How glide bombs will shape the future of the war in Ukraine

Russian glide bombs killed two people and injured at least 15 others in an attack on the southeast Ukrainian city of Zaporizhzhia on Tuesday, authorities said.
Regional governor Ivan Fedorov, writing on the Telegram messaging app, said Russian forces had launched seven bombs at the city over a 90-minute period.
In Zaporizhzhia and across Ukraine as a whole, these strikes have increasingly come from glide bombs – the low-cost ordnance that experts say are reshaping the war in Ukraine.
Weighing between several hundred and a few thousand kilograms, these ordinary bombs fitted with wings and a guidance system have been among Russia’s most formidable weapons since its 2022 full-scale invasion of Ukraine.
They have become especially deadly of late, with thousands launched in recent months.
Their capacity to devastate an apartment block in Zaporizhzhia or Kherson with a single strike from dozens of miles away inside Russia and beyond Ukrainian air defences has tormented Ukrainian commanders.
That is, until May this year, when Ukraine announced it had developed its own.
Although Western allies had supplied Ukraine with glide bombs, Kyiv had grown impatient with their unwillingness to supply enough and so spent 17 months domestically producing the Vyrivniuvach, or “Equaliser”.
“For a significant period, there was very little practical defence against Russian glide bombs, and that contributed significantly to heavy Ukrainian casualties along the front line,” said Keir Giles, an associate fellow of Chatham House’s Russia and Eurasia Programme and the author of Who Will Defend Europe.
Although inexpensive and highly reliable, the turn for both sides was largely motivated by necessity, with traditional forms of artillery rendered out of action.
Across the modern battlefields of Ukraine, drones have hunted and destroyed the vast majority of each side’s howitzers, according to Military Balance website.
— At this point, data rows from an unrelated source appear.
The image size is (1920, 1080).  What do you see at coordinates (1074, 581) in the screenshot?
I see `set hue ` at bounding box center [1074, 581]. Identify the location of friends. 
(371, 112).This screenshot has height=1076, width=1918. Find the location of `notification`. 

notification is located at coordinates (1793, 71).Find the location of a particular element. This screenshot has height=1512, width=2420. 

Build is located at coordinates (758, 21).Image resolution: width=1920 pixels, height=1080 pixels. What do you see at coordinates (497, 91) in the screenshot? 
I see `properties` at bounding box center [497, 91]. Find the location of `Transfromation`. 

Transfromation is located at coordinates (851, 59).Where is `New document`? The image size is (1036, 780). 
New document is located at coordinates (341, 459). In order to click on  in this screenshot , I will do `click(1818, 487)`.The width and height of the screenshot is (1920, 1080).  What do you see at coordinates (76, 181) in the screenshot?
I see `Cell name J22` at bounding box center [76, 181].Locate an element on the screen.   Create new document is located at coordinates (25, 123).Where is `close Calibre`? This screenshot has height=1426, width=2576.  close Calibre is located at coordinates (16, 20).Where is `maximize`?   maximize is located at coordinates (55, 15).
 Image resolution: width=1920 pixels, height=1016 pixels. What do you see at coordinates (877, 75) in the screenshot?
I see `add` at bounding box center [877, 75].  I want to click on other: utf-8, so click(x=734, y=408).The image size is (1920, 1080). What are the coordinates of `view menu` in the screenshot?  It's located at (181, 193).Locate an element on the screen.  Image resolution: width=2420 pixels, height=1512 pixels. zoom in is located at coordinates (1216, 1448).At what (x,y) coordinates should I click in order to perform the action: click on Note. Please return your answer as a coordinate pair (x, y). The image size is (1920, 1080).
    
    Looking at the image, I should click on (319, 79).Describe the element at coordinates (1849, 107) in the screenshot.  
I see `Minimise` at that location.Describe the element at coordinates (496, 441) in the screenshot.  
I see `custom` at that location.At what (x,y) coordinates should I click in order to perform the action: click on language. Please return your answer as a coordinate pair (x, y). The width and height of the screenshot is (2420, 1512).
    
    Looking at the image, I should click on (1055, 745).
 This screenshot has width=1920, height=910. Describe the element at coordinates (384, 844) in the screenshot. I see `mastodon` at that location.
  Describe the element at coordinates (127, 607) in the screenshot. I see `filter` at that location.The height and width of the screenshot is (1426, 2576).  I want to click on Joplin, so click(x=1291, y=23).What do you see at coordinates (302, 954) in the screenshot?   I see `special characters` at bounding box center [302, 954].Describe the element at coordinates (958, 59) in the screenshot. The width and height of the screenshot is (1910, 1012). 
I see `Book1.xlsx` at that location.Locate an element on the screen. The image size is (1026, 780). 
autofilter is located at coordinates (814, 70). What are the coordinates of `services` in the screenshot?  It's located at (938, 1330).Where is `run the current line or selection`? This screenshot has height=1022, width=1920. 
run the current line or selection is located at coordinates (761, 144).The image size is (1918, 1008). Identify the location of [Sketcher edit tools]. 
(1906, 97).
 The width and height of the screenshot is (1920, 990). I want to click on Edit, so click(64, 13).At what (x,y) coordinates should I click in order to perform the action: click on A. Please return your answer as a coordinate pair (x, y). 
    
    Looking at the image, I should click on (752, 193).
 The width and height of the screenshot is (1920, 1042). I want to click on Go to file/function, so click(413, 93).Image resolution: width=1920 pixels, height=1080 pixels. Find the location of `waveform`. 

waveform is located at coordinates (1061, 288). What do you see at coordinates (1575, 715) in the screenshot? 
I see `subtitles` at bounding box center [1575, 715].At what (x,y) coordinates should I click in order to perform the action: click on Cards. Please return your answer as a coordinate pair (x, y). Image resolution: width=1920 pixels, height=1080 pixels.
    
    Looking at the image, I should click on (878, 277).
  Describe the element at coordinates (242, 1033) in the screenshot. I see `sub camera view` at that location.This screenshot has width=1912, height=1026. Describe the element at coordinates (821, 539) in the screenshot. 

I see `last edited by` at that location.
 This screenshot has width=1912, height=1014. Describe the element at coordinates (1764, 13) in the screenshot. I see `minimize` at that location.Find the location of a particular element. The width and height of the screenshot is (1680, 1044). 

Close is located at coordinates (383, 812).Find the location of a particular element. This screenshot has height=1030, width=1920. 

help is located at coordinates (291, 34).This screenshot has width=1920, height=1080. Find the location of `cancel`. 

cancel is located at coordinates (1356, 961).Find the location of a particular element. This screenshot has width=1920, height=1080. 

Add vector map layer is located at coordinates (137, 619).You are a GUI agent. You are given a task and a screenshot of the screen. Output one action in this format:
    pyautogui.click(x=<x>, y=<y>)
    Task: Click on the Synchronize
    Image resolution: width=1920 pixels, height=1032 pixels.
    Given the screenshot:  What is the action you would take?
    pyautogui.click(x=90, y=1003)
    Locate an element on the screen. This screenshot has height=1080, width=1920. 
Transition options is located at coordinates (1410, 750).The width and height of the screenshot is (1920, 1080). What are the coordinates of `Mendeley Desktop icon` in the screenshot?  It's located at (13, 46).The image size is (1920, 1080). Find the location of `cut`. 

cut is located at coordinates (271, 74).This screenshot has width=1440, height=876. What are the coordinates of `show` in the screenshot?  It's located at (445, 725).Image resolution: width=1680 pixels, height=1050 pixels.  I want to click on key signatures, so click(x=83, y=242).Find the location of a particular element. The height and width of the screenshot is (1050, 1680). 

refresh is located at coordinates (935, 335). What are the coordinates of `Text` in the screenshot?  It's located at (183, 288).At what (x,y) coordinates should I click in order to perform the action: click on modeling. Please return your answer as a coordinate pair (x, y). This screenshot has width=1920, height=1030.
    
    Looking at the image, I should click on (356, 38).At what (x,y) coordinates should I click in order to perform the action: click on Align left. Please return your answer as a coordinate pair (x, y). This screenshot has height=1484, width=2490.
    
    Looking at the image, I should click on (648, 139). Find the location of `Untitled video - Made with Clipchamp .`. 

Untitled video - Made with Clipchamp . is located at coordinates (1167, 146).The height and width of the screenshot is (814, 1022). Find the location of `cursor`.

Their artillery pieces depleted, Moscow and Kyiv saw “stand-off” ordnances like glide bombs as the solution, capable of delivering high explosives from dozens of miles away.
Recently, their adoption has been accelerated, with Russia reportedly launching more than 1,800 glide bombs in the first week of June alone, according to Forbes.
Much like the off-the-shelf drones and inexpensive Bayraktar and Shaheeds which have dominated the war, however, Russian and Ukrainian glide bombs are low-cost and easily engineered.